_Problems to work on:_
A - Translate this sentence from the gardening post below into Spanish: "The tomatoes are really coming in strong now."
B - In the gardening post below, rewrite the paragraph that begins "The tomatoes are really coming in strong now" more briefly, keeping its main facts.
C - Copy the part of the gardening post below starting with "On Sun, 02 Aug" and going on through "35 cucumbers already.".
### Selected passage
On Sun, 02 Aug 2015 22:42:26 -0400, Nancy Young
> wrote:

>On 8/2/2015 11:56 AM, Janet B wrote:
>
>> there was another raid last night. It is young raccoons getting into
>> the tomatoes. They are indiscriminate. Last night was large green
>> tomatoes half eaten. Everything is fenced and caged. I wish they
>> would go after the cucumbers -- it's amazing what four plants can put
>> out..

>
>I have one plant and it must have put out 35 cucumbers already.
>I think I'm under-estimating how many, to be honest. I had them
>stacked on my counter like a demented green Jenga game. One day
>soon it will stop just like that and I'll be sorry to see them go.
>
>The tomatoes are really coming in strong now. I have a mortgage
>lifter that the rabbit didn't manage to kill. Some Rutgers type
>of tomato and some tomatoes that are round and smaller than grape
>tomatoes. Those tiny ones have the flavor of three big tomatoes
>condensed, very strong.
>
>My question is this, do you all prune your tomato vines? I just
>put square wire cages around them and let them go. I've heard
>of people pruning them so they grow more tomatoes on more linear
>vines.
######
### Recorded information
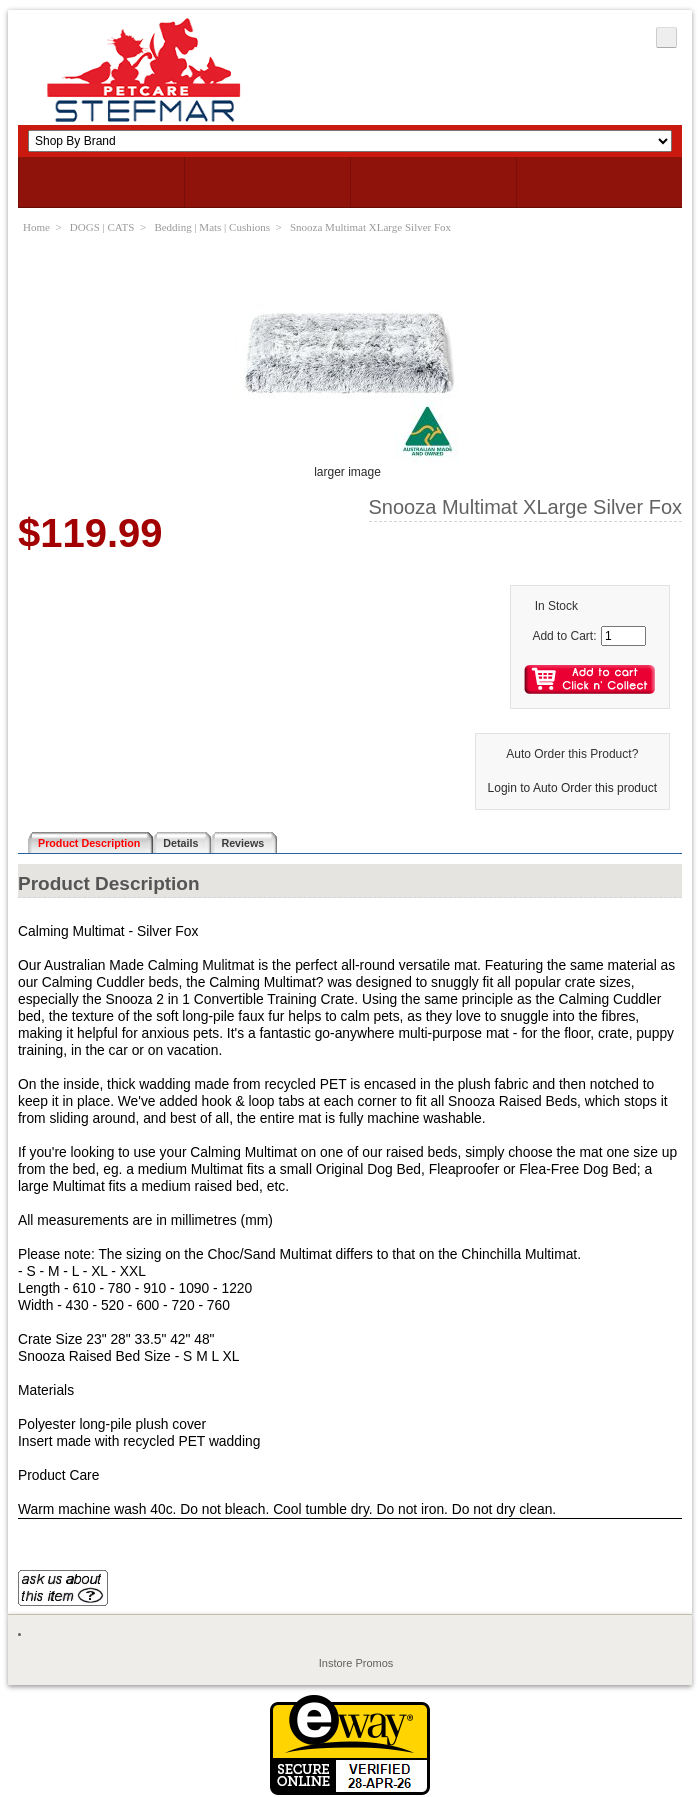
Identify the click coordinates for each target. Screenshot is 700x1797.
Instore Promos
######
_Solutions:_
A - Ahora los tomates están saliendo con mucha fuerza.

B - The tomatoes are now producing heavily. They include a mortgage lifter that the rabbit failed to kill, a Rutgers-type tomato, and round tomatoes smaller than grape tomatoes with a very strong flavor, like three big tomatoes condensed.

C -
On Sun, 02 Aug 2015 22:42:26 -0400, Nancy Young
> wrote:

>On 8/2/2015 11:56 AM, Janet B wrote:
>
>> there was another raid last night. It is young raccoons getting into
>> the tomatoes. They are indiscriminate. Last night was large green
>> tomatoes half eaten. Everything is fenced and caged. I wish they
>> would go after the cucumbers -- it's amazing what four plants can put
>> out..

>
>I have one plant and it must have put out 35 cucumbers already.